3 shows the beam duct in the electron storage ring. The quadrupole coils 2 (2a, 2b, 2c, 2d) are wound around a winding core 4 made of an insulator provided on the outer periphery of the beam duct 3, and furthermore, a coil cooling coil is provided on the outer periphery of the quadrupole coil 2. Winding cores 6 and 7 made of an insulating material are provided in two layers with a cooling channel 5 in between, and a bipolar coil 1 is wound around each winding core 6.7. At that time, the bipolar coil l,
As shown in FIG. 1, the quadrupole coils 2 are installed concentrically and at the same horizontal level. A cooling channel 8 is further provided on the outer circumference of the bipolar coil l, and finally, the outer circumference of the cooling channel 8 is surrounded to prevent deformation of the wire due to the electromagnetic force of the bipolar and quadrupolar coils 1.2. Reinforcement collars 9a, 9 with semicircular cross sections
b is provided, and both reinforcing collars 9 a, 9 b are
They are tightened together with bolts and nuts 10. The plurality of small holes 11 provided in the reinforcing collars 9 a and 9 b are provided to improve the conductance of the refrigerant within the cooling channel 8 . or,
The beam boat 12 in FIG. 3 is the SOR prefetching outlet, and Q indicates the beam trajectory.

Separate power supplies (not shown) are provided for the two-pole coil 1 and the four-pole coil 2, and the current flowing to each coil 1.degree. 2 is individually controlled.

In this way, by controlling the currents flowing to the two sets of coils 1.2, a desired gradient device can be obtained within the beam duct 3 by means of a combined magnetic field. Furthermore, errors in the magnetic field distribution due to dimensional errors of the superconducting magnet can be appropriately corrected.

[Effects of the Invention] As explained above, in the present invention, since two sets of coils are provided, it is easy to adjust the generated magnetic field.

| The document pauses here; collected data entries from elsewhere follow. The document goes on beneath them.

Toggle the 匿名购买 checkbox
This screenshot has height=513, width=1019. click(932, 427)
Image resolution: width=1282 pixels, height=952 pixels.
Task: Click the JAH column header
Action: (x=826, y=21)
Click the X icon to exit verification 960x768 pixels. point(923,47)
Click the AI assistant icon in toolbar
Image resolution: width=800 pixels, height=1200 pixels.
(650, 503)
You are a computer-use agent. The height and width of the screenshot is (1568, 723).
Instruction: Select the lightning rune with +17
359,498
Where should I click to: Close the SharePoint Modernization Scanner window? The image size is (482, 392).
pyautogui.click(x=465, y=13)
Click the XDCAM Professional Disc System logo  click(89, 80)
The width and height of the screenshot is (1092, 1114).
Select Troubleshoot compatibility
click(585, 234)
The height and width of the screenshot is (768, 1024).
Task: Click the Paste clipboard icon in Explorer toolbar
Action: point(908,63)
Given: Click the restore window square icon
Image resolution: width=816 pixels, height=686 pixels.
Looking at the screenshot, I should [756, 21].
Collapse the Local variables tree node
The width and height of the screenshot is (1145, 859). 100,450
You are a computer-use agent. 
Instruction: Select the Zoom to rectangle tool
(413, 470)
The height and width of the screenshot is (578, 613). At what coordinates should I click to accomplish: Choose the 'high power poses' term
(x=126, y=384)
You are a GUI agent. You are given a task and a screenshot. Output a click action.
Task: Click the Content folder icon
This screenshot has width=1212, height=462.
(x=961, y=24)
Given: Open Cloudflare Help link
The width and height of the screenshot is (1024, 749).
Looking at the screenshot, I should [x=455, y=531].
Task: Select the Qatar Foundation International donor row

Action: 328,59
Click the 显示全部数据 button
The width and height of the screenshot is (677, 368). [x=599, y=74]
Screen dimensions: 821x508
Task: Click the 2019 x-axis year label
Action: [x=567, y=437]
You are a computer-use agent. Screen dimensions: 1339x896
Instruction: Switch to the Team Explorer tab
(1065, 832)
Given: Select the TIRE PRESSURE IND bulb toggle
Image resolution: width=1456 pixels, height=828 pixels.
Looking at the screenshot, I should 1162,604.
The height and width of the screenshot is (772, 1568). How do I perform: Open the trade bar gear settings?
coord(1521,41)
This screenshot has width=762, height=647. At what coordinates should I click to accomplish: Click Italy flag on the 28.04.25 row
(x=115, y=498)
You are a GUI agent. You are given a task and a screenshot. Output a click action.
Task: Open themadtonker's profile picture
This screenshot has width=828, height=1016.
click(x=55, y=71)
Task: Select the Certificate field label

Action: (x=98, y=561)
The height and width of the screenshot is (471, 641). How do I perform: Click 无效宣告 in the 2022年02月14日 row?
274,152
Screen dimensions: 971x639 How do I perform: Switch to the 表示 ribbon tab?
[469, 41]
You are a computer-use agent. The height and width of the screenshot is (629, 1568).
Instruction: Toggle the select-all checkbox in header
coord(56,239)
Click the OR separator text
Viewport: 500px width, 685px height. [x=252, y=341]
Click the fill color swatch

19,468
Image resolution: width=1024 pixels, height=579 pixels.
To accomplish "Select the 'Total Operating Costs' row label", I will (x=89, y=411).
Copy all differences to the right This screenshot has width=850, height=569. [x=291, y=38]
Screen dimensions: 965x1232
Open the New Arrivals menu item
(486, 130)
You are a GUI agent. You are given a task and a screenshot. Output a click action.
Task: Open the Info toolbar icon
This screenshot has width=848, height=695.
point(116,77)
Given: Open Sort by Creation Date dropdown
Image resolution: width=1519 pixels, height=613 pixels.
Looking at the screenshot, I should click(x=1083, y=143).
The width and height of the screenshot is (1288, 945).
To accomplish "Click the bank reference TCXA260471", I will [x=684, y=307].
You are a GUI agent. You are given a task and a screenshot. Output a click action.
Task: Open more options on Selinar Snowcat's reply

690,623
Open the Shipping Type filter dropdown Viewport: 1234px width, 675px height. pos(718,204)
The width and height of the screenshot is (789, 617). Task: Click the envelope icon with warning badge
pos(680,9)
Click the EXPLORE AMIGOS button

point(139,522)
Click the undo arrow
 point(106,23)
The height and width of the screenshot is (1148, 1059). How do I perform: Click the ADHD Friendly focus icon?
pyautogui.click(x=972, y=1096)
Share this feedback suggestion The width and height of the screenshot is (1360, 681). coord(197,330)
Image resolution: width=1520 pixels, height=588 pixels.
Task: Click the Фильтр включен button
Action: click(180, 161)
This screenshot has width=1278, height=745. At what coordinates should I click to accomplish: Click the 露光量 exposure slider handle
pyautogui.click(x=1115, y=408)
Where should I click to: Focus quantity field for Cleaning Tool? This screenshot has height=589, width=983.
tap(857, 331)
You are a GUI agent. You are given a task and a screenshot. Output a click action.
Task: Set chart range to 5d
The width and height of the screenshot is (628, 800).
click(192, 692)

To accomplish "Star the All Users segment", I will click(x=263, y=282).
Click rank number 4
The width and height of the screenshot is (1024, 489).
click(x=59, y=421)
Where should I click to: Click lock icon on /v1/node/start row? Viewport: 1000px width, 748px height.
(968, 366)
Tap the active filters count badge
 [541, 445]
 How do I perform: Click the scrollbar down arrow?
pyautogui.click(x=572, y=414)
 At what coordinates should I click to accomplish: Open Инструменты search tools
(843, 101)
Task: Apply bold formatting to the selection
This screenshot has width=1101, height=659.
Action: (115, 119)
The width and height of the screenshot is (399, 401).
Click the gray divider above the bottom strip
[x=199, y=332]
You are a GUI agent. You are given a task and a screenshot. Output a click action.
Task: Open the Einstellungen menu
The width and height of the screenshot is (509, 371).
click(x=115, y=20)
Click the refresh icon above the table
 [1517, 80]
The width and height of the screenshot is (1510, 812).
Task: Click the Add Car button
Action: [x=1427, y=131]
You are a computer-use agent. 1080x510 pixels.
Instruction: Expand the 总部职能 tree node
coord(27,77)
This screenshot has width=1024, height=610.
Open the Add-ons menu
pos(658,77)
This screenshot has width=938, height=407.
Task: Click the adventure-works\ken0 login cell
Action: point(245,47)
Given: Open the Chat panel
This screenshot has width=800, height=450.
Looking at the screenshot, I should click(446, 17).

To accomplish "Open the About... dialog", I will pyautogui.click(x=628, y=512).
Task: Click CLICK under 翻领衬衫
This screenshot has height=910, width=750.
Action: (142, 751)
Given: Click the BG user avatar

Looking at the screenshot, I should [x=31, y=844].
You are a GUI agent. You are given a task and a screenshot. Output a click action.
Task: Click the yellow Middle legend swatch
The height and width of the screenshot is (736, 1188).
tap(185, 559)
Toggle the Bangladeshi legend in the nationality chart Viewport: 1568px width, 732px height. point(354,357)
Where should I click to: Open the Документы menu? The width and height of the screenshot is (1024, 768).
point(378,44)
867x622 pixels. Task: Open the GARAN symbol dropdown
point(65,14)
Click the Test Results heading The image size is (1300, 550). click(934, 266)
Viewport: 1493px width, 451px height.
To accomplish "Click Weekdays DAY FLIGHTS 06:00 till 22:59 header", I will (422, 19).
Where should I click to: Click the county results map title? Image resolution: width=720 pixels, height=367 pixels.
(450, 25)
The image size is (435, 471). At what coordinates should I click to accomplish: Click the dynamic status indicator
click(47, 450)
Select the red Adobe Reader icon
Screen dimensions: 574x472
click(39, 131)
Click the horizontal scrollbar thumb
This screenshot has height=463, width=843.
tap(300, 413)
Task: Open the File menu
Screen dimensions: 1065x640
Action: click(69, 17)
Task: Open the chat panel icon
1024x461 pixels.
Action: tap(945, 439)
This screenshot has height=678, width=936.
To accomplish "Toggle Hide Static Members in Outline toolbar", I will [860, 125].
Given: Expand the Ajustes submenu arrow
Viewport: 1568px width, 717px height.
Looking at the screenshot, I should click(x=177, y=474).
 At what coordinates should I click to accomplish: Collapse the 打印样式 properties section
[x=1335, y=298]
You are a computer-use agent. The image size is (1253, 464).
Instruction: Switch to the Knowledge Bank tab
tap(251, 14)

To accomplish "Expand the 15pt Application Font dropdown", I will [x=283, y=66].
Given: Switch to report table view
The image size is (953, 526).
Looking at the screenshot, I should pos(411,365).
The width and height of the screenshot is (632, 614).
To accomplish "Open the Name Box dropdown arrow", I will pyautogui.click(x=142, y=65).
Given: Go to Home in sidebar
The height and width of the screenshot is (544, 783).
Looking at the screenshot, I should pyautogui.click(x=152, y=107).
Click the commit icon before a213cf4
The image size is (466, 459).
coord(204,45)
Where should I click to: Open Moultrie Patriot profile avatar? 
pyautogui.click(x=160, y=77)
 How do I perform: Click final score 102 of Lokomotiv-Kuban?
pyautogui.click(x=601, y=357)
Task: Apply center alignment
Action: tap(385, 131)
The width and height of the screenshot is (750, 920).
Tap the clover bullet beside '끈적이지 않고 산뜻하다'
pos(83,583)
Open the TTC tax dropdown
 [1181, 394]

By controlling the current, a gradient device with a desired composite magnetic field can be obtained in the beam duct, and errors in the magnetic field distribution due to the dimensions of the superconducting magnet can be appropriately corrected by Nli.

[Brief explanation of the drawing]

FIG. 1 is a cross-sectional view showing the structure of a superconducting magnet of the present invention, and FIG. 2 is a cross-sectional view of a superconducting magnet showing an embodiment of the present invention, as seen from the end surface of a deflection magnet in an electron storage ring. 3 are cross-sectional views of the superconducting magnet shown in FIG. 2 taken in the circumferential direction of the electron storage ring. l... Two-pole coil, 2... Quadrupole coil, 3... Beam duct, 6.7... Winding core, 8... Cooling channel, G. 9 a, 9 b...Reinforcement collar, bolt and oak

Claims (3)

[Claims] (1) A superconducting magnet for beam deflection used in an electron storage ring, characterized by a combination of a superconducting coil with a winding arrangement having a cos θ type current distribution and a superconducting coil having a winding arrangement having a cos 2 θ type current distribution. superconducting magnet. (2) Assuming two power sources for the two superconducting coils above,
The superconducting magnet according to claim 1, wherein a desired magnetic field distribution is obtained by changing the value of the current flowing to at least one of the superconducting coils. (3) A superconducting coil with cos 2θ type current distribution, cos
Claim (1) disposed inside a superconducting coil with a θ-shaped current distribution
) or the superconducting magnet described in (2).